I could not locate a good parser for reading the PDB format then. Those which I found were not written to access every information which I was intending to access and use for my analysis for example: I needed a PDB parser which can :

  1. get me Number of Water Molecules in the PDB
  2. get me Number of Residues (from SEQRES and ATOM Records)
  3. get me Number of Chains in the PDB
  4. get me a Single Desired Chain from the PDB based on the Chain ID
  5. get me the X, Y, Z Coordinates of an Atom, of a residue of a Chain, of a Protein, of a Subunit, of a complex.
  6. get me a Portion of the Chain i.e a Chain Segment given the starting and ending residue number
  7. get me the Coordinates of "Other than Hydrogen Atoms" from the PDB file
  8. get me the Rotation Matrix and symmetry Operators and space group to generate the Symmetry molecules
  9. get me the distance given an arbitrary x,y,z coordinates, or point, or atom or residue centroid etc.
  10. get me the BFactor information to plot and understand the stability of the protein atoms

.... and many such requirements.

Similarly I had to write my own glue-code to run and provide a continuity to my steps of analysis which we can call as our Bio-Flowchart

This was real painful job for me. I think this is a painful job for any researcher even today. The reason being, my senior colleague spent almost 3.5 years on similar bio-flowchart. I spent a little less than 2 years for similar bio-flowchart.

Of all this: I considered 90% of time to be 'unproductive' as I felt that as a biology researcher, I could have spent my time on analysis of the results rather than writing 'non-biological and/or irrelevant' glue-codes. I started looking to give a more permanent solution to these type of problems. The encouragement was that: Biological Data will never reduce in the coming years: A fact.
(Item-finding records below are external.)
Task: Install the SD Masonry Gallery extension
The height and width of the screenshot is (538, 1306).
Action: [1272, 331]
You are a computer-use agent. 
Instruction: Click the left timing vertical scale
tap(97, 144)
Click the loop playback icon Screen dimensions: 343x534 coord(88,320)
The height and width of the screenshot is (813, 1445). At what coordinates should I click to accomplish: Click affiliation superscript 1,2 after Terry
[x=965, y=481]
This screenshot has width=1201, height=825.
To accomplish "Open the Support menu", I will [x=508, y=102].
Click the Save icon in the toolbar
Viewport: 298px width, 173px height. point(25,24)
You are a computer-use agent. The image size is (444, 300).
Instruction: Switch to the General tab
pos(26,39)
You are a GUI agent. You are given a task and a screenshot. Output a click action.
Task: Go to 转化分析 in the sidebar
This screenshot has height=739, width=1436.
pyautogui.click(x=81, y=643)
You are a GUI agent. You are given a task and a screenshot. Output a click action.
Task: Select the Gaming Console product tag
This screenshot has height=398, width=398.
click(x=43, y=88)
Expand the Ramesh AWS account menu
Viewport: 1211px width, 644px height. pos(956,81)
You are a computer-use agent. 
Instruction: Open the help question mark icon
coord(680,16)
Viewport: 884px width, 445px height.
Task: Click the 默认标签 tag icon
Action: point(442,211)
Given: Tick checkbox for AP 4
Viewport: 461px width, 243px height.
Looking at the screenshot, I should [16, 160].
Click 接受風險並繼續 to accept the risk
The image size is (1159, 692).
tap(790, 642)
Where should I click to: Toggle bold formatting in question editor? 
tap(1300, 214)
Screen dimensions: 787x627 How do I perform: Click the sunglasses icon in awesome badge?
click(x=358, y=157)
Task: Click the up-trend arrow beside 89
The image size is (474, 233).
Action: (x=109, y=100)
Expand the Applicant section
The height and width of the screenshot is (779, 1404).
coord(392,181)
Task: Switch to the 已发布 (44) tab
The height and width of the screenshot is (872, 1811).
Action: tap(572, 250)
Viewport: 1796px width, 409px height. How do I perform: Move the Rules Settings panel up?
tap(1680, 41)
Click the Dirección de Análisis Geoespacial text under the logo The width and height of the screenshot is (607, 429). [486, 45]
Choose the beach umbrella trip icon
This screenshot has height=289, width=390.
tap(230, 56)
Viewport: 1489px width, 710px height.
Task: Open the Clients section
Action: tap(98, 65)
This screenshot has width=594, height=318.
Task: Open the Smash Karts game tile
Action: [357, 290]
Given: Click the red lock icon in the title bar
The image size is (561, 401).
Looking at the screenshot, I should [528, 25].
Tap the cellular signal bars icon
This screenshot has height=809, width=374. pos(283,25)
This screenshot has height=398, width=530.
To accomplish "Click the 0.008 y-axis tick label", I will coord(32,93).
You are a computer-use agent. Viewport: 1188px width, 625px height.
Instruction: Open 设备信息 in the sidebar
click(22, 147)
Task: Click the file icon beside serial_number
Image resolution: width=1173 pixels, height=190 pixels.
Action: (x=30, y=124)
I felt this frustration could be a common problem to many more researchers out there doing respective analyses with biological data. Today, I feel that the 16 - 20 years NCE's time-to-market is due to lack of such biologically intelligent, flexible and reusable biological programming environments.

I had just completed my Object Oriented Programming Using C++ course - A Part Time Course I learnt and a BrainBench Certificate Exam on C. I realized "ReUsability, Flexibility and Maintenance" are Key to any Software and OOPs is the only paradigm to "reduce the unproductive time I spent".

So, I decided to take the initiative of writing a complete parser in my own capacity in a reusable way i.e when the first Biological Abstract Datatype (BioADT) was defined and implemented as BioPdb. Then followed, BioGenBank, BioFasta, BioSwissProt, BioEmbl and many other parsers

After some further thought on design, I realized and initiated 'BioBhasha®'-the 'Language Paradigm' in Biological Research than the conventional 'tool Paradigm' which I always felt very restrictive . This helped me reach - A one-stop, one-language bio-software solution to every biological query.

After completing my PhD, with friends, we started this company, filed patents on the 'Language paradigm'. I desire and intend to spend more of my time and energy in making 'BOS®' and 'BioBhasha®' a well-sought-after biological software.

As with any Language, BioBhasha® has been evolving imbibing more and more algorithms, Parsers, Utilities and many more features. Now, The LOC++ of BioBhasha® has reached ~300K and still counting +ve.
Yes, today if you ask me, I cannot work with out BOS® or BioBhasha® . The analysis which took ~2 years then, I can complete that in 15 days. Thats the time and cost you too can save, I can guarentee that.

Soon I will add some projects to describe the enormity of work taken and the duration in which they were completed.